Collected data entries
- - -
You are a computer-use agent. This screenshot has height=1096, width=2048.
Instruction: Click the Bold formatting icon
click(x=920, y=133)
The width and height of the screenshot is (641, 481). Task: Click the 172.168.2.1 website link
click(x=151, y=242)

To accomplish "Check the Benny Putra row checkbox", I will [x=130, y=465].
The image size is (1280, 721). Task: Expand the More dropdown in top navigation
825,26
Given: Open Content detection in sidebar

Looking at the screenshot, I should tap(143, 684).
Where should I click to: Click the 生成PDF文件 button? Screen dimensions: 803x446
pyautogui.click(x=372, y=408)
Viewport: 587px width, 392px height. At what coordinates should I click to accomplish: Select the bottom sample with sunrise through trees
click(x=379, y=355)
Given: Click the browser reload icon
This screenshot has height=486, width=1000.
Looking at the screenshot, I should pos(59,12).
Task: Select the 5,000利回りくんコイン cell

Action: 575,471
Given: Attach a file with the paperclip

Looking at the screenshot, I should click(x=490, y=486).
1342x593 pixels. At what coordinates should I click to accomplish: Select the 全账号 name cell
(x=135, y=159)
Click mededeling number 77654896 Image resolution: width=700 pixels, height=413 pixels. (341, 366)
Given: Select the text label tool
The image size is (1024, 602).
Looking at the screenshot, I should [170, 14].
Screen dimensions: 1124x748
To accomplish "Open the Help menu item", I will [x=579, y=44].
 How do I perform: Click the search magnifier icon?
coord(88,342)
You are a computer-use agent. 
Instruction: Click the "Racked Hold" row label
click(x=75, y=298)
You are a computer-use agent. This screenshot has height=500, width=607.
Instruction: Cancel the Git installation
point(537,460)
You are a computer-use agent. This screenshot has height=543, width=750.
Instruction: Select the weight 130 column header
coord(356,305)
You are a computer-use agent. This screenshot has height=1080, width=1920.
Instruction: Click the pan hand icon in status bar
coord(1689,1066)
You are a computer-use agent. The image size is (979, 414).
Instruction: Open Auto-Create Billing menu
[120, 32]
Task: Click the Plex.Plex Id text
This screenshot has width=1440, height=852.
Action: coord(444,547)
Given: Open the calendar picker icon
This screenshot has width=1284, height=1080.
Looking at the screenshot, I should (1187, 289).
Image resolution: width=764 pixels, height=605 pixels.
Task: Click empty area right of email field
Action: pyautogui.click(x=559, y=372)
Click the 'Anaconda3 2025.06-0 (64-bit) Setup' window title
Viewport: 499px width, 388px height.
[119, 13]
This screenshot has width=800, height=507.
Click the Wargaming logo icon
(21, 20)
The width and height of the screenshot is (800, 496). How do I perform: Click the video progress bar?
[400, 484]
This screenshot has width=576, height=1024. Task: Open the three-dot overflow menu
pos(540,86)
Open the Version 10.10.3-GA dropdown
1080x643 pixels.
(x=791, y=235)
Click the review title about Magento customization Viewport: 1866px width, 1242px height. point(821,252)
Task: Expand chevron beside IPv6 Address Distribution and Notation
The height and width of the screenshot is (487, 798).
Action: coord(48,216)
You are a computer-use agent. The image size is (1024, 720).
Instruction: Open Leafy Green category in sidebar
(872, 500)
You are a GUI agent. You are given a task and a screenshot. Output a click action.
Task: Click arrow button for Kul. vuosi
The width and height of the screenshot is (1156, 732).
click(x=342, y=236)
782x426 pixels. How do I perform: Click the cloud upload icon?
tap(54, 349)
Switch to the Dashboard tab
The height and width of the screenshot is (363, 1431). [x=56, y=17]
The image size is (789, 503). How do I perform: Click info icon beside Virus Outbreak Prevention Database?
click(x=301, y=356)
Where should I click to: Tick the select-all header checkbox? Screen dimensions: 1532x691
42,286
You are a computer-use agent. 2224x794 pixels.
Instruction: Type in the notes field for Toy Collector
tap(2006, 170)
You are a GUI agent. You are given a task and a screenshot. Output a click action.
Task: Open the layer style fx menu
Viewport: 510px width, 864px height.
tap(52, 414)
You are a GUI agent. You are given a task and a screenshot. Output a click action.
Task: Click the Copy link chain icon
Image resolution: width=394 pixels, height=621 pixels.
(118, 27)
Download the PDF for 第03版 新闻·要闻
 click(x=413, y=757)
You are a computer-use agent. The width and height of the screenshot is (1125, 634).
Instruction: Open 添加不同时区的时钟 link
- - -
Your objective: Every piece of the data must be set down exactly. Omit nothing.

Exercise result:
You are a computer-use agent. This screenshot has height=1096, width=2048.
Instruction: Click the Bold formatting icon
click(x=920, y=133)
The width and height of the screenshot is (641, 481). Task: Click the 172.168.2.1 website link
click(x=151, y=242)

To accomplish "Check the Benny Putra row checkbox", I will [x=130, y=465].
The image size is (1280, 721). Task: Expand the More dropdown in top navigation
825,26
Given: Open Content detection in sidebar

Looking at the screenshot, I should tap(143, 684).
Where should I click to: Click the 生成PDF文件 button? Screen dimensions: 803x446
pyautogui.click(x=372, y=408)
Viewport: 587px width, 392px height. At what coordinates should I click to accomplish: Select the bottom sample with sunrise through trees
click(x=379, y=355)
Given: Click the browser reload icon
This screenshot has height=486, width=1000.
Looking at the screenshot, I should pos(59,12).
Task: Select the 5,000利回りくんコイン cell

Action: 575,471
Given: Attach a file with the paperclip

Looking at the screenshot, I should click(x=490, y=486).
1342x593 pixels. At what coordinates should I click to accomplish: Select the 全账号 name cell
(x=135, y=159)
Click mededeling number 77654896 Image resolution: width=700 pixels, height=413 pixels. (341, 366)
Given: Select the text label tool
The image size is (1024, 602).
Looking at the screenshot, I should [170, 14].
Screen dimensions: 1124x748
To accomplish "Open the Help menu item", I will [x=579, y=44].
 How do I perform: Click the search magnifier icon?
coord(88,342)
You are a computer-use agent. 
Instruction: Click the "Racked Hold" row label
click(x=75, y=298)
You are a computer-use agent. This screenshot has height=500, width=607.
Instruction: Cancel the Git installation
point(537,460)
You are a computer-use agent. This screenshot has height=543, width=750.
Instruction: Select the weight 130 column header
coord(356,305)
You are a computer-use agent. This screenshot has height=1080, width=1920.
Instruction: Click the pan hand icon in status bar
coord(1689,1066)
You are a computer-use agent. The image size is (979, 414).
Instruction: Open Auto-Create Billing menu
[120, 32]
Task: Click the Plex.Plex Id text
This screenshot has width=1440, height=852.
Action: coord(444,547)
Given: Open the calendar picker icon
This screenshot has width=1284, height=1080.
Looking at the screenshot, I should (1187, 289).
Image resolution: width=764 pixels, height=605 pixels.
Task: Click empty area right of email field
Action: pyautogui.click(x=559, y=372)
Click the 'Anaconda3 2025.06-0 (64-bit) Setup' window title
Viewport: 499px width, 388px height.
[119, 13]
This screenshot has width=800, height=507.
Click the Wargaming logo icon
(21, 20)
The width and height of the screenshot is (800, 496). How do I perform: Click the video progress bar?
[400, 484]
This screenshot has width=576, height=1024. Task: Open the three-dot overflow menu
pos(540,86)
Open the Version 10.10.3-GA dropdown
1080x643 pixels.
(x=791, y=235)
Click the review title about Magento customization Viewport: 1866px width, 1242px height. point(821,252)
Task: Expand chevron beside IPv6 Address Distribution and Notation
The height and width of the screenshot is (487, 798).
Action: coord(48,216)
You are a computer-use agent. The image size is (1024, 720).
Instruction: Open Leafy Green category in sidebar
(872, 500)
You are a GUI agent. You are given a task and a screenshot. Output a click action.
Task: Click arrow button for Kul. vuosi
The width and height of the screenshot is (1156, 732).
click(x=342, y=236)
782x426 pixels. How do I perform: Click the cloud upload icon?
tap(54, 349)
Switch to the Dashboard tab
The height and width of the screenshot is (363, 1431). [x=56, y=17]
The image size is (789, 503). How do I perform: Click info icon beside Virus Outbreak Prevention Database?
click(x=301, y=356)
Where should I click to: Tick the select-all header checkbox? Screen dimensions: 1532x691
42,286
You are a computer-use agent. 2224x794 pixels.
Instruction: Type in the notes field for Toy Collector
tap(2006, 170)
You are a GUI agent. You are given a task and a screenshot. Output a click action.
Task: Open the layer style fx menu
Viewport: 510px width, 864px height.
tap(52, 414)
You are a GUI agent. You are given a task and a screenshot. Output a click action.
Task: Click the Copy link chain icon
Image resolution: width=394 pixels, height=621 pixels.
(118, 27)
Download the PDF for 第03版 新闻·要闻
 click(x=413, y=757)
You are a computer-use agent. The width and height of the screenshot is (1125, 634).
Instruction: Open 添加不同时区的时钟 link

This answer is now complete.